C’est en détail que Holmes, qui couvrait avant les Celtics et s’est déplacé à Los Angeles il y a quelques années, s’est exprimé sur la franchise des Lakers. Un niveau de recherches, de sources, de liaison entre chaque élément trouvé et de rédaction qui nous laisse forcément bouche-bée, tant les accusations sont nombreuses et troublantes. Des accusations qui ne se basent pas sur du vent, puisque bon nombre de membres et ex-membres des Lakers se sont exprimés dans l’anonymat en coulisses, offrant à Baxter suffisamment de came pour créer une telle bombe.
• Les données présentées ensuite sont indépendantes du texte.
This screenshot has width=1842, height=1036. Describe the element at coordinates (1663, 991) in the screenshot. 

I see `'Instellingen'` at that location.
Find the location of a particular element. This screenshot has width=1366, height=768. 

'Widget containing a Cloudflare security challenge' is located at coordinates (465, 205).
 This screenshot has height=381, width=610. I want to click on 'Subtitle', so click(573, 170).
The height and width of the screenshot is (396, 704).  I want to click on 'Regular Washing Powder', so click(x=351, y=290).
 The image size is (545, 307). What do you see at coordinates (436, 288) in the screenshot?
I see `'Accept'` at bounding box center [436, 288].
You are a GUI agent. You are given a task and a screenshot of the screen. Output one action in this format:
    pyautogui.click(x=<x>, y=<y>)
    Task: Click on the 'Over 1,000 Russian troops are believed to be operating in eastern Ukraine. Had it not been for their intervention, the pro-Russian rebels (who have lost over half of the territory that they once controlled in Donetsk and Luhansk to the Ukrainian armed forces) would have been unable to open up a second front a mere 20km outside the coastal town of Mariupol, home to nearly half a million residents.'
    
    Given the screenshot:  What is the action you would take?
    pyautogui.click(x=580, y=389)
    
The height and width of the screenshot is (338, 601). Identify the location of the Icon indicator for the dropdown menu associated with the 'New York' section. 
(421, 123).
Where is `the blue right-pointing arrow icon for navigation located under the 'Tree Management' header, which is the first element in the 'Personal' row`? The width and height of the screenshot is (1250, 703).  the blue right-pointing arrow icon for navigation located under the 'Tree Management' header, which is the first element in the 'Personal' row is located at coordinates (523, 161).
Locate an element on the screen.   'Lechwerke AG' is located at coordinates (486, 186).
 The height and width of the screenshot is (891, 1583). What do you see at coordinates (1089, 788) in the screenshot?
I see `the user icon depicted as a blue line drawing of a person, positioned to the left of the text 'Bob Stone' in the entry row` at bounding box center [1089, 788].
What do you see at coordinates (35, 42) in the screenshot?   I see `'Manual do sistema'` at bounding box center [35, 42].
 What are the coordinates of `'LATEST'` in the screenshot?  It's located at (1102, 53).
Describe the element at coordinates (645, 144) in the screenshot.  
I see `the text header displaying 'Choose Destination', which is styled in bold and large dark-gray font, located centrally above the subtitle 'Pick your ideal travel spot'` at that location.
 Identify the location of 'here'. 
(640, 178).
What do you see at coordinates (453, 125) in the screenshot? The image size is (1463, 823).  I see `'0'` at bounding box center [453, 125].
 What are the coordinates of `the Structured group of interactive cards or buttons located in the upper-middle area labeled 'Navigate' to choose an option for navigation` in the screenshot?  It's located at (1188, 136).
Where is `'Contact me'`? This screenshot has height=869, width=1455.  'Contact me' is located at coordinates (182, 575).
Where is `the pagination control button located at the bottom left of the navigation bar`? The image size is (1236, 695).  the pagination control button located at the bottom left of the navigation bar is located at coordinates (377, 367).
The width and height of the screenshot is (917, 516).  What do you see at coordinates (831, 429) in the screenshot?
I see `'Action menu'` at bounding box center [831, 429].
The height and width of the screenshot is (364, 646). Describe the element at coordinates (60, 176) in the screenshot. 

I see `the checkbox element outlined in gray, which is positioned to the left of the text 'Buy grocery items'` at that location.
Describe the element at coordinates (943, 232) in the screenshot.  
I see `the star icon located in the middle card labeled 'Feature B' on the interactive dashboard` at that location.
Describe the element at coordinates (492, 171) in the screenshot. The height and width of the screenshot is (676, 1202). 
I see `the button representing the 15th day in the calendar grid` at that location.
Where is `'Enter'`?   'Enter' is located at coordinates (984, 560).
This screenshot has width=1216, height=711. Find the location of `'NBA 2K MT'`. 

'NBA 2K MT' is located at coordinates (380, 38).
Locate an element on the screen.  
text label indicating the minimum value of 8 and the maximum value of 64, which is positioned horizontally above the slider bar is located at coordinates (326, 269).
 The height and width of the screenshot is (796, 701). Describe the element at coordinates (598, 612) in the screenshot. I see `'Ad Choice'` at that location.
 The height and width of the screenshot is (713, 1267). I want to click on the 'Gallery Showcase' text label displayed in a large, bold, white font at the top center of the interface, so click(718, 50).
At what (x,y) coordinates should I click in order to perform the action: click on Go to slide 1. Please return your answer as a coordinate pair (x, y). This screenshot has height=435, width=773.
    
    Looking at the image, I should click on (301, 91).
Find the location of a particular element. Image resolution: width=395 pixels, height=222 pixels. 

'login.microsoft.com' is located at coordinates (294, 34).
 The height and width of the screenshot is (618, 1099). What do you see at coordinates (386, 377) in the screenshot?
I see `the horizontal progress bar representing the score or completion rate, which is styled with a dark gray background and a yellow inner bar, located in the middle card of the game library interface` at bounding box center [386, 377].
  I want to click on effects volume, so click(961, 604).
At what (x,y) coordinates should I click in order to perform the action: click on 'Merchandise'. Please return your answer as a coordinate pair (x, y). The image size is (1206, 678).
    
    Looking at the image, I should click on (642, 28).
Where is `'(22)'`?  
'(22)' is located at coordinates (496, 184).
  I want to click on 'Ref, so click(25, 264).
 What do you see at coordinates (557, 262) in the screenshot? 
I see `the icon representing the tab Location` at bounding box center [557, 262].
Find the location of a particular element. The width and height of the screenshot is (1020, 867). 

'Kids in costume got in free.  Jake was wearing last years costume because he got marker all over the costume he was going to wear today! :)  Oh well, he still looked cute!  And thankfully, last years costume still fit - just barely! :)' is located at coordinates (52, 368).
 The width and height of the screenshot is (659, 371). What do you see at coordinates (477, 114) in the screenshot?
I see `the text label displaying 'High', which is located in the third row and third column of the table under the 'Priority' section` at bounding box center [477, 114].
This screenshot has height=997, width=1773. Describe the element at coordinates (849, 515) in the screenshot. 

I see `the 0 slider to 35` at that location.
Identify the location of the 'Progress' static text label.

Cette première partie se penche sur le traitement du staff sous le règne de Magic Johnson et Rob Pelinka, un duo qui aurait gentiment semé la zizanie autant que la terreur dans les couloirs du Staples Center et des bureaux situés à El Segundo.

Plusieurs morceaux ont été récupérés dans le dossier en question, afin de cibler ce sujet pourtant souvent laissé de côté. Le staff des Lakers, donc tout le personnel qui bosse pour la franchise aux 16 titres. Près de 300 personnes, que ce soit proche comme loin du terrain, portant fièrement les couleurs jaune et violet en espérant bosser dans un cadre de travail digne de l’image de la franchise. Malheureusement, quand on voit le récit offert par Holmes et les témoignages recroisés au sein de celui-ci, ce qui ressemblait à un bel équipage solidaire et déterminé à bord d’un bateau mythique n’est en fait qu’une façade, laissant derrière elle une atmosphère sombre, quotidiennement oppressante et poussant même certains membres du staff vers des réactions extrêmes.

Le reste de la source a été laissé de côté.